研究実績の概要 |
Deep cross-modal learning has successfully demonstrated excellent performances in cross-modal multimedia retrieval. Unfortunately, little research focuses on cross-modal correlation learning where temporal structures of different data modalities such as audio and lyrics are taken into account. Stemming from the characteristic of temporal structures of music in nature, we are motivated to learn cross-modal embedding learning between audio, lyrics, video, and sheet music.
We have proposed a deep cross-modal embedding learning architecture involving two-branch deep neural networks for audio modality and video modality. Data in different modalities are converted to the same canonical space where inter-modal canonical correlation analysis is utilized as an objective function to calculate the similarity of temporal structures. We propose a novel Triplet neural network with cluster-based canonical correlation analysis (TNN-C-CCA), which is an end-to-end supervised learning architecture with audio branch and video branch.

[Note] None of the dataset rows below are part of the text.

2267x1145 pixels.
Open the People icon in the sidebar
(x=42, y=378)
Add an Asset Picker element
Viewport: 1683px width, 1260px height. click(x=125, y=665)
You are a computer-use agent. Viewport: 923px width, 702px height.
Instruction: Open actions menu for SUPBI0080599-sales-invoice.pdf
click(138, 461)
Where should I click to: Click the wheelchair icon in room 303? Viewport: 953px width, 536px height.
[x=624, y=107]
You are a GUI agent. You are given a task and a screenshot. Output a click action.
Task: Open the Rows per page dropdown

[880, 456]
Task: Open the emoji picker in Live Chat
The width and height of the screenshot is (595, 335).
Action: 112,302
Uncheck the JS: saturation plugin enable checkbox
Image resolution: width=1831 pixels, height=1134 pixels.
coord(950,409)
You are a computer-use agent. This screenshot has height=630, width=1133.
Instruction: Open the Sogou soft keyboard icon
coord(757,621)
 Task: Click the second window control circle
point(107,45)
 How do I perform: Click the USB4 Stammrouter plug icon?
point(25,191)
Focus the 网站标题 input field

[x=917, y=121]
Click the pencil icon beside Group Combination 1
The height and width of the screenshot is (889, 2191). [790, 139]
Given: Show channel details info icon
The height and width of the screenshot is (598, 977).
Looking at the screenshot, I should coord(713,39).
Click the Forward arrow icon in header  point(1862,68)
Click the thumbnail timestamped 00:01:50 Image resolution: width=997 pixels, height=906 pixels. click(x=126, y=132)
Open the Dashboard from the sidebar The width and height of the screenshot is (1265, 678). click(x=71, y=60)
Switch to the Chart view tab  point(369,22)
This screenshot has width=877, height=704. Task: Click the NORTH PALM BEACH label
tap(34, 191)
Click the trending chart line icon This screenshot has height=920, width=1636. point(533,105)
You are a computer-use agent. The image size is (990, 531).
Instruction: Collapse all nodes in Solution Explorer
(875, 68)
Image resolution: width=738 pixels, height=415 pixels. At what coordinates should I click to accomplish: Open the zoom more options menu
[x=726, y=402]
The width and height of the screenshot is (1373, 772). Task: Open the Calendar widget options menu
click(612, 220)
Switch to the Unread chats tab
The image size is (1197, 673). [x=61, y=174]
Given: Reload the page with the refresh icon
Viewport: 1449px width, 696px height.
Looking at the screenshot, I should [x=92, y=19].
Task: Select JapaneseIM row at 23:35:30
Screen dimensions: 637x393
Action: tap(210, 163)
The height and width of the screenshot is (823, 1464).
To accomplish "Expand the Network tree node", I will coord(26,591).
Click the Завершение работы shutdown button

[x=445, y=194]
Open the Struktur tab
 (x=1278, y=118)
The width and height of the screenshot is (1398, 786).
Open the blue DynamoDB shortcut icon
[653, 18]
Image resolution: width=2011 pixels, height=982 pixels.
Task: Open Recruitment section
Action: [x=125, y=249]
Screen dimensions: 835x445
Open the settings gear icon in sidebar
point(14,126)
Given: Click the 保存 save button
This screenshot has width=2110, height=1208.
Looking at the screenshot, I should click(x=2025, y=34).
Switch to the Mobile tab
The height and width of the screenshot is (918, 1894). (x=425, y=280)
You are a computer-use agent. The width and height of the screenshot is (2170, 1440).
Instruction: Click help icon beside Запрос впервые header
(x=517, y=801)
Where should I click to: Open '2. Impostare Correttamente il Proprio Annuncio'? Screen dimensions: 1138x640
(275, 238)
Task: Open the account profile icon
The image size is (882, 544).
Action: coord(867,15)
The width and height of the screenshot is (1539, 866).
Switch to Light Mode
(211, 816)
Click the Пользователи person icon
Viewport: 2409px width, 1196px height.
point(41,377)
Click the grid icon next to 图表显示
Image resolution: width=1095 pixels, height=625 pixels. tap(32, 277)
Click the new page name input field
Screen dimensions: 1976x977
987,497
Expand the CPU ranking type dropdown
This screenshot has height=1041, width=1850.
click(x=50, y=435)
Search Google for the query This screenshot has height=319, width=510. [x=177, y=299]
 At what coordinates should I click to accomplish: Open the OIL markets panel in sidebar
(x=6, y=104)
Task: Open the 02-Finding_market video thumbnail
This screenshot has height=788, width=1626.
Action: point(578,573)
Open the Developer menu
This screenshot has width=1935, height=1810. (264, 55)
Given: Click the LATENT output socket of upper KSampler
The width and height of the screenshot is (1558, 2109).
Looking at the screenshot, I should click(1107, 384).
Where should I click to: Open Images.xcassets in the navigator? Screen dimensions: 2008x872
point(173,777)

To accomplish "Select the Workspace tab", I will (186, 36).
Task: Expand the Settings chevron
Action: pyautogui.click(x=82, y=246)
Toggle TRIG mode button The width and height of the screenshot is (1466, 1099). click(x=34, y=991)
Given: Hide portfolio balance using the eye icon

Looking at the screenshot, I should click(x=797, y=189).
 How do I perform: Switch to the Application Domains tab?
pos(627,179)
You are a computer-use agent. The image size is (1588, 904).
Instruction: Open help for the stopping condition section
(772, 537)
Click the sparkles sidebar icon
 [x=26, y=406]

We not only consider the matching pairs in the common space, but also compute the mismatching pairs when maximizing the correlation. In particular, two significant contributions are made in this work: i) a better representation by constructing triplet neural network with triplet loss for optimal projections can be generated to maximize correlation in the shared subspace. ii) positive examples and negative examples are used in the learning stage to improve the capability of embedding learning between audio and video.
|
今後の研究の推進方策 |
Besides studying the cross-modal embedding learning between audio and video, other kinds of modality data also will be investigated such as sheet music. Future work will aim to develop novel cross-modal learning algorithms from the following aspects: (i) compute modality-invariant embedding, (ii) use transfer learning techniques to learning more stronger correlation, and (iii) apply adversarial learning to enhance system performance.
|